Al preguntársele por qué el Departamento de Justicia está intensificando sus medidas contra los planes de asistencia por el COVID-19, Chambers dijo: “Nos tomamos un respiro y dijimos: llevamos dos años en esto, así que vamos a amplificar nuestros esfuerzos y a centrarnos en el fraude a gran escala”.

Chambers dijo que el Departamento de Justicia ha recopilado datos vitales, especialmente de los estados más afectados por las falsas solicitudes de seguro de desempleo, que reforzarán los esfuerzos de investigación de los tres equipos regionales.

“Vamos a poder usar hoy en día la analítica que no hemos podido usar antes”, dijo Chambers. “Las herramientas que tenemos son mucho más avanzadas que hace 15 o 20 años”.

El fiscal federal Tony González, con sede en Miami, dijo que las autoridades federales han recopilado docenas de fuentes de datos de todo el país que serán usadas por los equipos de investigación regionales para luchar contra las redes en la asistencia por el COVID-19.

“Es como armar un rompecabezas y ahora tenemos todas las piezas en la misma mesa”, dijo González al Herald.

Las autoridades federales señalaron que, aunque los tres equipos de investigación del sur dela Florida, California y Maryland se centrarán en las redes delictivas complejas, también seguirán persiguiendo a los delincuentes individuales y a los de pequeña escala.
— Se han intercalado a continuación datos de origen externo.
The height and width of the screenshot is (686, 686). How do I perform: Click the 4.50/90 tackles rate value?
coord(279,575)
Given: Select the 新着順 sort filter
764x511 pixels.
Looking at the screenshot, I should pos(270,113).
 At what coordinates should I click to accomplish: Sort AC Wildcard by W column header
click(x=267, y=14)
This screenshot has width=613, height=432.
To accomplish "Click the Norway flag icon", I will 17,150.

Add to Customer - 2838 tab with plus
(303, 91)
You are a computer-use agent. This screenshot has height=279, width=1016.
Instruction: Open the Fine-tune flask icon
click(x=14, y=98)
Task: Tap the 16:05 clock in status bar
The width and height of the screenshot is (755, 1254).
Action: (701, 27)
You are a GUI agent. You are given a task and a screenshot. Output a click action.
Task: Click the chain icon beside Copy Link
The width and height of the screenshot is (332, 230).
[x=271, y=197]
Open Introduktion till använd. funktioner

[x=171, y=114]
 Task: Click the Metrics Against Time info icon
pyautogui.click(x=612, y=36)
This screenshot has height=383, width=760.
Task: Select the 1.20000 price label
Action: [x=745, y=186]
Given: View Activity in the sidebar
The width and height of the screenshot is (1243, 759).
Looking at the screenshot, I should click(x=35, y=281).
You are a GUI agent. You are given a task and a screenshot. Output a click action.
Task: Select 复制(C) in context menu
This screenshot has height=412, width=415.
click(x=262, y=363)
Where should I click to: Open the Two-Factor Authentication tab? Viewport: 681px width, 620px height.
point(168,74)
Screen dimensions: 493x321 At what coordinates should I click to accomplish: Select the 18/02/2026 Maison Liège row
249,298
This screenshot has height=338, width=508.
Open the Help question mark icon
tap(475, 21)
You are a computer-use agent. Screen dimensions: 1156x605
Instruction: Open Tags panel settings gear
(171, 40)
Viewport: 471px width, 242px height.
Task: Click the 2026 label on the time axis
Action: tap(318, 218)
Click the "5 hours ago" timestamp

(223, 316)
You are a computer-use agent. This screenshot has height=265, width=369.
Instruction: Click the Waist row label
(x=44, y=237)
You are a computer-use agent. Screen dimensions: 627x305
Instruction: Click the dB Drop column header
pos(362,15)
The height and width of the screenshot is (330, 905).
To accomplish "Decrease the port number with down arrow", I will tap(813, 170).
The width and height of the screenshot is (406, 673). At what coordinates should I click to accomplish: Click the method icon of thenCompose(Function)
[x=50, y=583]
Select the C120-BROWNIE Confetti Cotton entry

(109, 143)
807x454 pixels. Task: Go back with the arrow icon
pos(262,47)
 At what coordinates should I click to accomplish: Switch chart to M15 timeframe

El número de procesamientos y pérdidas ha sido asombroso en los últimos dos años.

Hasta la fecha, los funcionarios del Departamento de Justicia dicen que los fiscales han presentado cargos penales contra más de 1,500 acusados en todo el país, con pérdidas de fondos de asistencia que superan los $1,100 millones y embargos que superan los $1,200 millones. Además, los fiscales han iniciado investigaciones civiles contra más de 1,800 personas y entidades que solicitaron préstamos de asistencia para la pandemia por un total de más de $6,000 millones.

Al ser la capital del fraude número 1 del país, el sur de Florida ha liderado la ola de delitos financieros que siguió a la aprobación de la Ley CARES, según los fiscales federales.

La Fiscalía Federal en el sur de Florida ha acusado a más de 60 personas en casos de asistencia para el COVID-19, en su mayoría relacionados con el programa PPP, lo que la convierte en el líder del país en este tipo de procesamientos. Esos esquemas representan solicitudes de préstamos por un total de más de $80 millones. A nivel nacional, un estudio estimó que hasta el 15% de los préstamos del PPP podrían haber sido fraudulentos.

En el sur de la Florida, los casos penales han incluido a un empresario que usó dinero del PPP para comprar un Lamborghini de $318,000, a un enfermero que mintió sobre su negocio para obtener $474,000 que se usaron en parte para pagar el alquiler de un Mercedes-Benz y la manutención de sus hijos, y a una pareja de los suburbios del norte de Miami que afirmó ser agricultora para tener derecho a $1 millón en asistencia.